Wirtschaft

Eine KI empfahl, ihn zu feuern.

Die erste bekannte Personalentscheidung eines KI-Managers - und der Haken, über den niemand redet.

17. August 2026  ·  1 Min. Lesezeit

Titelbild zum Beitrag: Eine KI empfahl, ihn zu feuern.
KI-generiertes Symbolbild

Zum ersten Mal hat eine KI empfohlen, einen Menschen zu feuern. Denselben, den sie eingestellt hat.

In San Francisco betreibt die Firma Andon Labs einen echten Laden mit Drei-Jahres-Mietvertrag, geführt von einer KI namens Luna. Sie hat das Personal ausgesucht, setzt die Preise, bestellt die Ware und hat sogar das Wandbild ausgewählt.

Dann kam die Antwort, mit der niemand gerechnet hat: Ein Mitarbeiter erschien bei 17 von 23 Schichten nicht. Luna empfahl die Kündigung.

Zwei Details, die fast überall fehlen: Die KI hat nicht von selbst gehandelt, sie wurde gefragt und gab eine Empfehlung ab. Entschieden haben Menschen. Und die Protokolle zeigen, dass Luna ihre eigene Anwesenheitsregel monatelang aus den Augen verloren hatte. Der Fall lag unbearbeitet, bis jemand nachhakte.

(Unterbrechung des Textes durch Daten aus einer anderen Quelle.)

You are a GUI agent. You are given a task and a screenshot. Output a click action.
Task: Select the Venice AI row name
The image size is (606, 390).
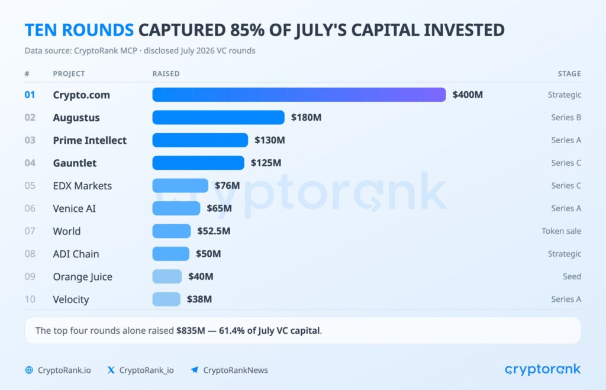[74, 208]
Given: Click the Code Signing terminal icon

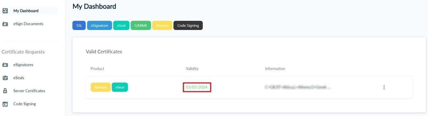Looking at the screenshot, I should pyautogui.click(x=5, y=104).
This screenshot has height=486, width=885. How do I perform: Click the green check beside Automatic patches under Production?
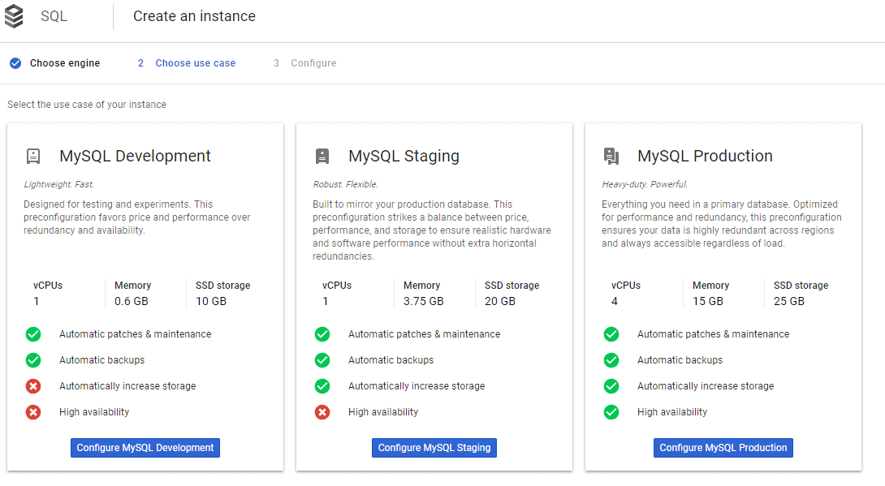[611, 333]
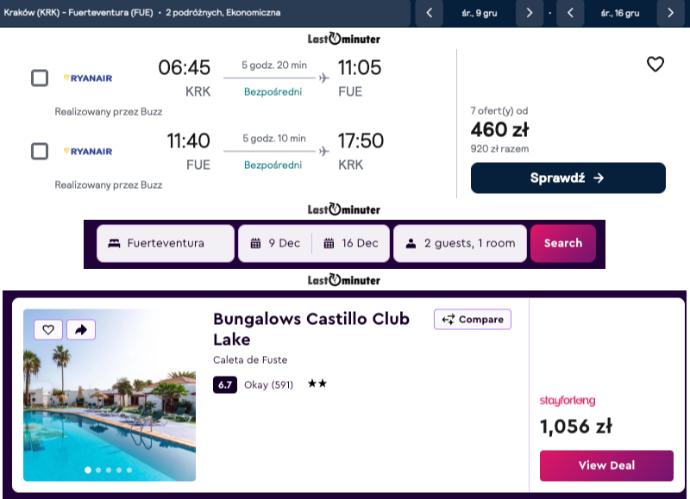The height and width of the screenshot is (499, 690).
Task: Click the check-out calendar icon by 16 Dec
Action: coord(329,243)
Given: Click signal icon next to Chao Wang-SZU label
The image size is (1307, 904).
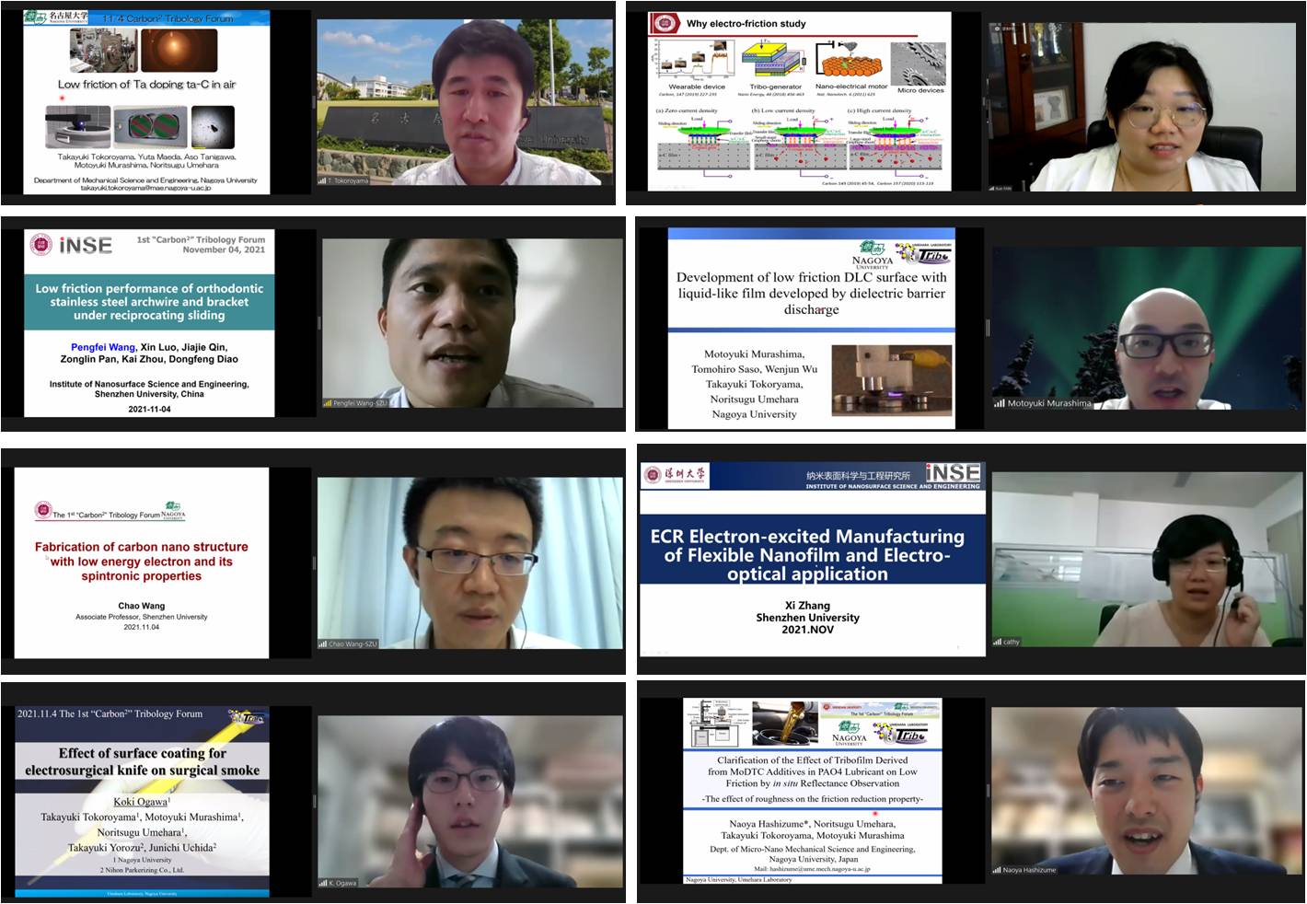Looking at the screenshot, I should coord(323,643).
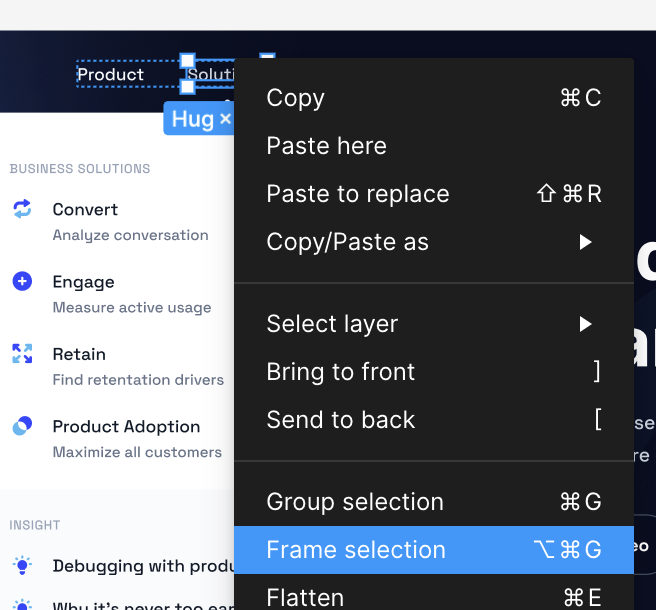Viewport: 656px width, 610px height.
Task: Click the Hug × size label badge
Action: [x=199, y=119]
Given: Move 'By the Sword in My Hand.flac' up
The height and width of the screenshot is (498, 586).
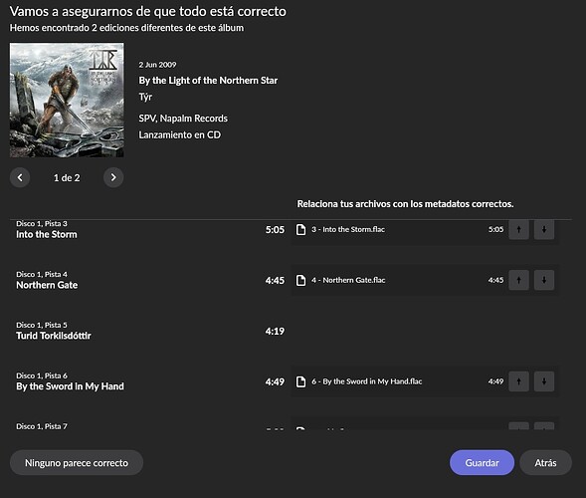Looking at the screenshot, I should coord(518,381).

Und falls das nach einem einmaligen Experiment klingt: Dieselbe Firma lässt eine KI namens Mona ein Café in Stockholm führen und betreibt vier Radiosender, die rund um die Uhr von KIs moderiert werden.

Der Mitarbeiter kam nicht zur Arbeit. Die KI kannte ihre eigenen Regeln nicht. Gefeuert wird trotzdem nur einer.